Aim of the exercise -> Nothing in the data is to be left out; copy it exactly.

Segment Start: Supplied material

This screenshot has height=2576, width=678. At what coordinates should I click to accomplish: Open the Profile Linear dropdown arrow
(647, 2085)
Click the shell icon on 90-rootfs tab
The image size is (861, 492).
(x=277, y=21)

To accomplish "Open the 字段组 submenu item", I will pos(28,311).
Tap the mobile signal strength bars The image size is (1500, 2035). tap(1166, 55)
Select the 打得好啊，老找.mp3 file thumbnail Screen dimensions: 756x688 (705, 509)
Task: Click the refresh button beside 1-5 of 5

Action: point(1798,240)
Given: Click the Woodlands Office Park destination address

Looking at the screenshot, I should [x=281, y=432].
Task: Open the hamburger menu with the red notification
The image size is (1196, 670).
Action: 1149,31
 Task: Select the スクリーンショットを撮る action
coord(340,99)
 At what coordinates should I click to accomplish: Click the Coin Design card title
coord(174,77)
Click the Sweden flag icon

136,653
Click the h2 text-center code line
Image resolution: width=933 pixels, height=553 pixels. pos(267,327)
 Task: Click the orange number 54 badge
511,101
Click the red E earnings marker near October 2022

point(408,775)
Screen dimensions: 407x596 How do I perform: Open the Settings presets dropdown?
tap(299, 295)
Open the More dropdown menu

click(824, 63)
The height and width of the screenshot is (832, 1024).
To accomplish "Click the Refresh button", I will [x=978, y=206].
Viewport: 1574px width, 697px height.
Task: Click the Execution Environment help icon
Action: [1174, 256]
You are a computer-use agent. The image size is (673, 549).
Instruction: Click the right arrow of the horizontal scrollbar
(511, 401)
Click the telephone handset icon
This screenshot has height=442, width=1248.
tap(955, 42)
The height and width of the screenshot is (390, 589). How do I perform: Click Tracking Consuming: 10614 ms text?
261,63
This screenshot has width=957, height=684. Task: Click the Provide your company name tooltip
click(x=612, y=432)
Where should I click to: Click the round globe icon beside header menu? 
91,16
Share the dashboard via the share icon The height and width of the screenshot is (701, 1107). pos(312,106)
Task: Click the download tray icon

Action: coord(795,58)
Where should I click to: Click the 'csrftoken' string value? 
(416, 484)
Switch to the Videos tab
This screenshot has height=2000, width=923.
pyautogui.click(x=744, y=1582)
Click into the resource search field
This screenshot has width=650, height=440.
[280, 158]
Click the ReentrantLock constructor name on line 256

Segment End: Supplied material

The answer ->
This screenshot has height=2576, width=678. At what coordinates should I click to accomplish: Open the Profile Linear dropdown arrow
(647, 2085)
Click the shell icon on 90-rootfs tab
The image size is (861, 492).
(x=277, y=21)

To accomplish "Open the 字段组 submenu item", I will pos(28,311).
Tap the mobile signal strength bars The image size is (1500, 2035). tap(1166, 55)
Select the 打得好啊，老找.mp3 file thumbnail Screen dimensions: 756x688 (705, 509)
Task: Click the refresh button beside 1-5 of 5

Action: point(1798,240)
Given: Click the Woodlands Office Park destination address

Looking at the screenshot, I should [x=281, y=432].
Task: Open the hamburger menu with the red notification
The image size is (1196, 670).
Action: 1149,31
 Task: Select the スクリーンショットを撮る action
coord(340,99)
 At what coordinates should I click to accomplish: Click the Coin Design card title
coord(174,77)
Click the Sweden flag icon

136,653
Click the h2 text-center code line
Image resolution: width=933 pixels, height=553 pixels. pos(267,327)
 Task: Click the orange number 54 badge
511,101
Click the red E earnings marker near October 2022

point(408,775)
Screen dimensions: 407x596 How do I perform: Open the Settings presets dropdown?
tap(299, 295)
Open the More dropdown menu

click(824, 63)
The height and width of the screenshot is (832, 1024).
To accomplish "Click the Refresh button", I will [x=978, y=206].
Viewport: 1574px width, 697px height.
Task: Click the Execution Environment help icon
Action: [1174, 256]
You are a computer-use agent. The image size is (673, 549).
Instruction: Click the right arrow of the horizontal scrollbar
(511, 401)
Click the telephone handset icon
This screenshot has height=442, width=1248.
tap(955, 42)
The height and width of the screenshot is (390, 589). How do I perform: Click Tracking Consuming: 10614 ms text?
261,63
This screenshot has width=957, height=684. Task: Click the Provide your company name tooltip
click(x=612, y=432)
Where should I click to: Click the round globe icon beside header menu? 
91,16
Share the dashboard via the share icon The height and width of the screenshot is (701, 1107). pos(312,106)
Task: Click the download tray icon

Action: coord(795,58)
Where should I click to: Click the 'csrftoken' string value? 
(416, 484)
Switch to the Videos tab
This screenshot has height=2000, width=923.
pyautogui.click(x=744, y=1582)
Click into the resource search field
This screenshot has width=650, height=440.
[280, 158]
Click the ReentrantLock constructor name on line 256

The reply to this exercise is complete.